La campagne pour les municipales à Paris vire déjà à la petite guerre des ego, où les postures prennent parfois le pas sur les programmes. Plutôt que d’un affrontement d’idées, ce sont les stratégies de maintien et de retrait qui retiennent l’attention, et la rivalité entre figures locales aiguise les tensions.
Soulevée d’un revers par Rachida Dati, l’affaire n’a pas pour autant été étouffée : sans sourciller, une autre protagoniste refuse de se laisser écarter et transforme le débat en défi ouvert. Le message envoyé est clair, volontairement affiché et destiné à peser sur le calendrier politique.
Dans une déclaration rendue publique, Sarah Knafo a expliqué, le 1er mars 2026, qu’elle ne se désisterait pas si sa liste franchissait la barre des 10 % au premier tour. Elle est la candidate du parti Reconquête! aux municipales de Paris, et c’est ce seuil précis qui structure sa stratégie.
Ce seuil n’est pas anodin : il autorise le maintien d’une liste au second tour et change la dynamique des alliances. Ainsi, Knafo transforme une contrainte électorale en ligne politique — préférant affirmer son camp plutôt que de s’effacer derrière une coalition municipale de droite.
En refusant de jouer les seconds rôles, elle complique l’idée d’une union large de la droite, puisque son maintien potentiellement durable rivalise avec les ambitions des autres listes. De plus, en assumant la compétition jusqu’au bout, elle force ses rivaux à revoir leurs calculs et à négocier différemment.
Si sa liste se maintient, elle pourrait fragmenter l’électorat de droite et rendre plus difficile la tâche des prétendants qui espèrent rassembler. Néanmoins, si elle échoue à atteindre le seuil des 10 %, le jeu des ralliements se relancerait et tout repartirait à zéro, avec son lot d’alliances et de renégociations.
Entre posture et calcul, Knafo semble avoir choisi la posture — mais elle veut qu’on perçoive cette posture comme la force d’un camp clairement défini. En conséquence, chaque scénario a des implications concrètes sur la répartition des voix et sur la capacité des listes à peser au second tour.

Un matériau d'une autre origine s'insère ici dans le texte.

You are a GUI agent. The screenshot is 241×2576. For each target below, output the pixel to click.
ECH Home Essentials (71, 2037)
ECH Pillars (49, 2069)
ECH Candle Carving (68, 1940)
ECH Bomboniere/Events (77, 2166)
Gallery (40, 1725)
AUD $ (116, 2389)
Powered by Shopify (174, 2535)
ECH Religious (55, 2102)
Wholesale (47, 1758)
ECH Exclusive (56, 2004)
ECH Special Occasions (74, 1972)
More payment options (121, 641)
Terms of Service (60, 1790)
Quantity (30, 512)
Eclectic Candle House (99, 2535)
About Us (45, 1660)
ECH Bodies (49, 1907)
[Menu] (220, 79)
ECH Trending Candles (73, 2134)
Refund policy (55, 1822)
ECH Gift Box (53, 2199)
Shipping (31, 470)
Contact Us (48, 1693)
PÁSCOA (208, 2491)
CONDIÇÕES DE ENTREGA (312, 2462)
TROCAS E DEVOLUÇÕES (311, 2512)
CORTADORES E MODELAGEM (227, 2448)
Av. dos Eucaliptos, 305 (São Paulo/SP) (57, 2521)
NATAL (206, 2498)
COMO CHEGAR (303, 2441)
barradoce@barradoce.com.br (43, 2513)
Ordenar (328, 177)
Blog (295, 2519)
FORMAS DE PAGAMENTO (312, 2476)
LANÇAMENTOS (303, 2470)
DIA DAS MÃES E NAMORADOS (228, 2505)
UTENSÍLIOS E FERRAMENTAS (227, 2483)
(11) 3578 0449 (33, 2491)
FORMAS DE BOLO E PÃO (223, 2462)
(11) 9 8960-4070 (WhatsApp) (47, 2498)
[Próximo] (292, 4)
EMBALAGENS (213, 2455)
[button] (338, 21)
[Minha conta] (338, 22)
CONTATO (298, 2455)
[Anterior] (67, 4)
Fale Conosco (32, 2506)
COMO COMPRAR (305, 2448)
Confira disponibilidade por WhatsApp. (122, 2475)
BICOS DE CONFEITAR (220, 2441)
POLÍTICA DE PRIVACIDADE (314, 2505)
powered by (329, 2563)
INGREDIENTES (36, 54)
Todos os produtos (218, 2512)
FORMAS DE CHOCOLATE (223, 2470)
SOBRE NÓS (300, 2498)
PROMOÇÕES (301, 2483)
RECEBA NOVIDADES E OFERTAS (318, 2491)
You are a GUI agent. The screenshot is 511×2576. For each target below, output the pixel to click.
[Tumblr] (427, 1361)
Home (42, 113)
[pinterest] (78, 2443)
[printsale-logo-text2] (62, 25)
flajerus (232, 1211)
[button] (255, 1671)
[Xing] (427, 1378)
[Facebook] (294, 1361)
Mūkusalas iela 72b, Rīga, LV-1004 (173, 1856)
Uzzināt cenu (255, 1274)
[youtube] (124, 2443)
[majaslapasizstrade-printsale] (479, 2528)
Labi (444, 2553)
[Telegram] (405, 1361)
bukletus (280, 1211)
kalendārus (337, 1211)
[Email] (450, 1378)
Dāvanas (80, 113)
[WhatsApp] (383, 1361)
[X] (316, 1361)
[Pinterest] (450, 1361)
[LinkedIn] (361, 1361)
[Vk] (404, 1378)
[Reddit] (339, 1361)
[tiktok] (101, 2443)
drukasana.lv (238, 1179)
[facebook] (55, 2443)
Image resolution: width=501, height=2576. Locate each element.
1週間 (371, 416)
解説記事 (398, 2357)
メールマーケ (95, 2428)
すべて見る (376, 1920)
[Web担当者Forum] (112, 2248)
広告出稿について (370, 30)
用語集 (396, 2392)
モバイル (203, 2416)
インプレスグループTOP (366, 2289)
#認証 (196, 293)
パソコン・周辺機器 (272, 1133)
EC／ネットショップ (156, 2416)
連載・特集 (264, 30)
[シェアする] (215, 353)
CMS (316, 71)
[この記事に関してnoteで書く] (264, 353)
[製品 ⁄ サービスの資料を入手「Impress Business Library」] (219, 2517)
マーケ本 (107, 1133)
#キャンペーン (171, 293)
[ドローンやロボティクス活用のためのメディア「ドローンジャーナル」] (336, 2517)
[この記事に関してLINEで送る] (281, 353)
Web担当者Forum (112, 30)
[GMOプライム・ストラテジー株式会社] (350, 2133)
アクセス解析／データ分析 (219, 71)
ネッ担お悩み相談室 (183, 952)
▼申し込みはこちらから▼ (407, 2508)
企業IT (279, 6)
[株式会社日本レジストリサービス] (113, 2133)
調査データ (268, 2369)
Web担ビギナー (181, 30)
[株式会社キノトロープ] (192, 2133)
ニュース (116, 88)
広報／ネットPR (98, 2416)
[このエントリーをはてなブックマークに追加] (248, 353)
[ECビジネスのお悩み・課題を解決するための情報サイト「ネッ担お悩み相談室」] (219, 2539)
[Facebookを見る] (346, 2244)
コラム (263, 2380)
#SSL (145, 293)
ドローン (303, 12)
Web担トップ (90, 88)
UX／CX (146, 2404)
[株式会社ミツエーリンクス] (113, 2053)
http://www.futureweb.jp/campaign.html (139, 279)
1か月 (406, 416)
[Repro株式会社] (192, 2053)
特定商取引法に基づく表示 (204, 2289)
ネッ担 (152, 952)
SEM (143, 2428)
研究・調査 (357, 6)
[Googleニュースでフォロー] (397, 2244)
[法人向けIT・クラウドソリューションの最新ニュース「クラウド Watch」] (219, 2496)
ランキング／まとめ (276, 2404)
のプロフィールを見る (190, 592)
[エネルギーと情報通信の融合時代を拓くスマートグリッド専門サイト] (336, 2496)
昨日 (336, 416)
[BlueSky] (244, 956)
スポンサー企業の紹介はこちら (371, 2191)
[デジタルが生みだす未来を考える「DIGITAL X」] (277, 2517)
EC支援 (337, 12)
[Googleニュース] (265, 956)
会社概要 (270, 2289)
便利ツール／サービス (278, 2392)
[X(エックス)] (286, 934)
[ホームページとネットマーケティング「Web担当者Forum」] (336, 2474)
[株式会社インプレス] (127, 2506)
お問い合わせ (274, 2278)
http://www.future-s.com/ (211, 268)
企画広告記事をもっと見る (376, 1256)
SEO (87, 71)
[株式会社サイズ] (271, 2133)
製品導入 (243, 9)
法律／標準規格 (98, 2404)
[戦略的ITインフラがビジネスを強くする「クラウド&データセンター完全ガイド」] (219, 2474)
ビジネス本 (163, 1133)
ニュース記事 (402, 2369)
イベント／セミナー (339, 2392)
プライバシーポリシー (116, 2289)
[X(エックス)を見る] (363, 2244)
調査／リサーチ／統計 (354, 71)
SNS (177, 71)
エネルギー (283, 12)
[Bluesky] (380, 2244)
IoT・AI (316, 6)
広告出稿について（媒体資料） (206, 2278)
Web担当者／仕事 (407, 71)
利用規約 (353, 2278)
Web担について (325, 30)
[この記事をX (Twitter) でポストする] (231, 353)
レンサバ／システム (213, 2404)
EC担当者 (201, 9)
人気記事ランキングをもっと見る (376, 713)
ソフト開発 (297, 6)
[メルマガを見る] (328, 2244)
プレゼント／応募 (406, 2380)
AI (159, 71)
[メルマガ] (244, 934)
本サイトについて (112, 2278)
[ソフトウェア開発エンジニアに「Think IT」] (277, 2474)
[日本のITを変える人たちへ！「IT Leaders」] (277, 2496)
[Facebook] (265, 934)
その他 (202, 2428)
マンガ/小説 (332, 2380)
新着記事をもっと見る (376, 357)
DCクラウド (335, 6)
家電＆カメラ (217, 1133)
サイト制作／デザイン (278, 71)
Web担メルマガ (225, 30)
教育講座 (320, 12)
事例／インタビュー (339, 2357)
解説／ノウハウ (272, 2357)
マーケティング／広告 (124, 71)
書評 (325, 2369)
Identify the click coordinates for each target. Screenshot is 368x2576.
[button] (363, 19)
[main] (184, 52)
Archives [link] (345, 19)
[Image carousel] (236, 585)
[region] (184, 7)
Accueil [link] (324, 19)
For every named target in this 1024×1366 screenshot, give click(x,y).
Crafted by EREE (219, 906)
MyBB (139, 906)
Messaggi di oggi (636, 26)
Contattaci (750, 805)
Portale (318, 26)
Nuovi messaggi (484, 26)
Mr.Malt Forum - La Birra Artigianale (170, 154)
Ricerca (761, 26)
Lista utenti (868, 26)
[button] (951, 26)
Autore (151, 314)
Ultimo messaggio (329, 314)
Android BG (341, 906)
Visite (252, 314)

Le ton de l’affrontement n’est pas seulement verbal : il s’inscrit dans la logique des alliances municipales où chaque retrait ou maintien peut redessiner la carte politique de la capitale. Ainsi, une décision qui peut sembler tactique prend la valeur d’un acte politique aux conséquences larges.
À Paris, les jeux sont ouverts bien avant l’ouverture des bureaux de vote ; la simple volonté d’une candidate d’extrême droite de ne pas céder de terrain modifie déjà les équilibres et oblige tous les acteurs à repenser leurs options. En somme, ce sont les calculs de maintien qui, désormais, déterminent aussi l’issue possible de la bataille municipale.
Qu’il s’agisse d’un bras de fer d’ego ou d’un choix stratégique assumé, la campagne parisienne illustre combien, en politique locale, chaque décision de rester ou de partir peut transformer le paysage — et tenir la place d’un message politique à part entière.